A. Yaar, A. Perrig, D. Song, SIFF: A Stateless Internet Flow Filter to Mitigate DDoS Flooding Attacks, IEEE Security and Privacy Symposium, 2004
Scribed by:Nishchay Sinha
Summary:
The paper focuses on paradigms of DDOS attacks and one of its solutions.By allowing the server to let only those traffic reach to it,the SIFF is able to mitigate DDos. The basis is to create a markup list of every router en route(mark is a hash of sr/dst ip,incoming interface,last hop interface) so that when the server sends that markup capabilty list back to the sender,the sender has a ticket to send data packets using that capability.In case the capability is wrong the packet will be dropped and in case packet does not have capability it will be treated as unprivileged packet.The privileged packets(ticket is valid) will not suffer because of other unauthorized packets meant for victim.This way a dos is prevented.
Discussion:
1Security paradigm different for crypto and systems as there are no fixed set of rules/models for systems.
2.DOS:forced malfunction,rebinding attack(like arp),protocol attack(exploit),resource exhaustion.

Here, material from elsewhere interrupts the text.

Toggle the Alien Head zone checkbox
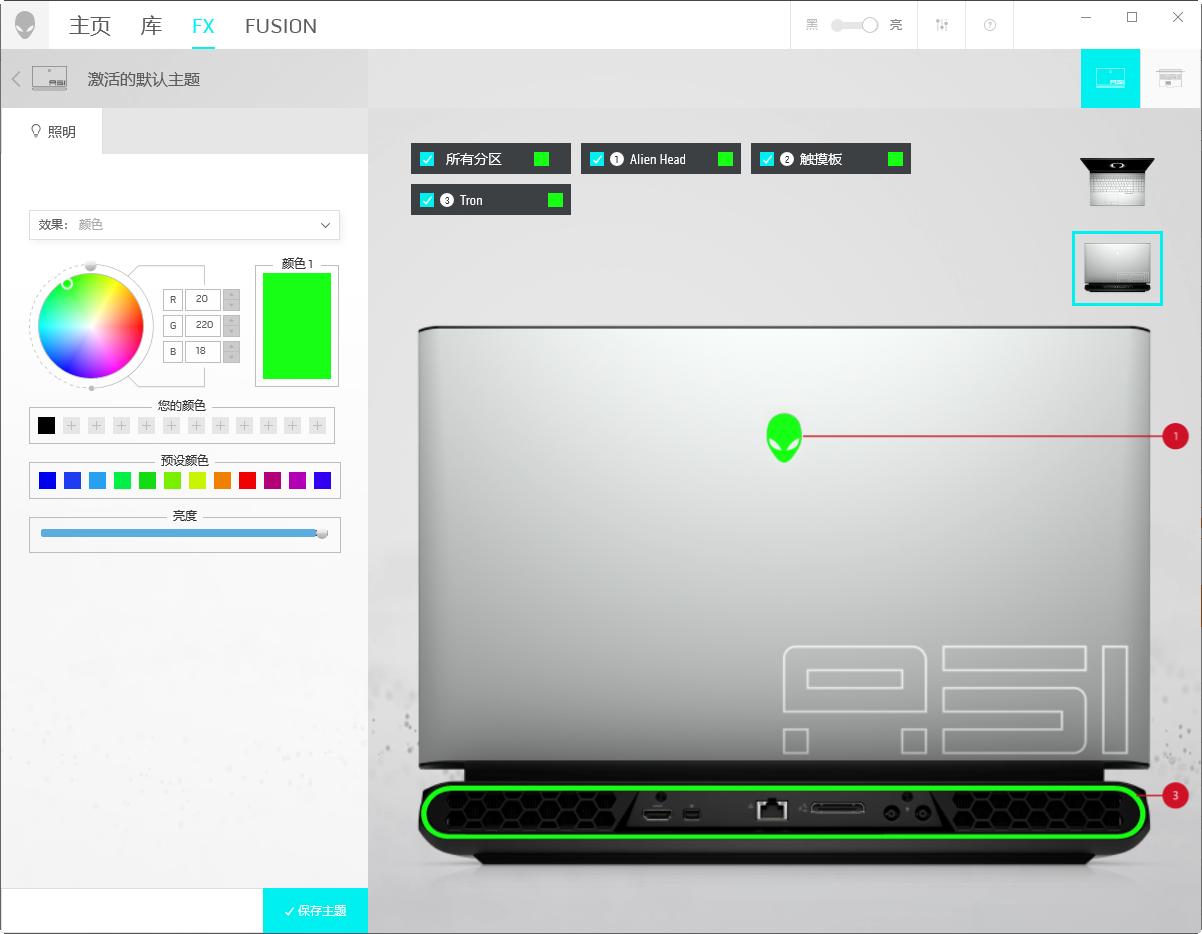This screenshot has height=934, width=1202. 597,159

3forced malfunction:winuke(Out of band packet to port 139),land(tcp packet with src ip set to listening device),teardrop(ip reassembly bugs) .
4.General solutions:Different layers/domains,languages etc.
5Protocol attack: ICMP attacks on tcp(src quench by guessing right sequence in long lived flow),congestion control attack(like forcing target to enter retransmission timeouts by sending same seq packet more than twice-thrice).
6syn/ack attacks:syn proxies(syn cookies),randomly dropping half opened connections with high chances of foregoing malicious connection.
7. Downlink flooding:ideally Network should take care of that.
8 DDOS:BOTS(80-100k) seen,smurf attack by amplification of response(like DNS query-response )
9.solution:push admission control from server to network and power of revoked capability.
10.flash crowds is not solved by siff.
11does not defend against teardown/land attack.
12.Hashing of capability includes src ip (address spoofing),destination ip(preventing capability maps use),incomingIP Interface(mobility attack by same Source by moving to a different location).
13Negative points: Security (siff capability length) is proportional to hop counts;Also Variable length of siff header sucks in real implementation.
14Non causality argument madee in paper about re-enforce stable path is really a low ebb of paper.
15issue:flood the capability channel(lot of exp packets)???A real drainer.
Critique:
I like the paper for the idea that the admission control can be sent to inner of a network so that a malicious traffic can be checked right at origin.Despite lot of claims which will not be solved by this paper and there are plenty of them ,I rate this paper a good one.There are some issues in the paper which can be really improved upon and is thus a harbinger for such works.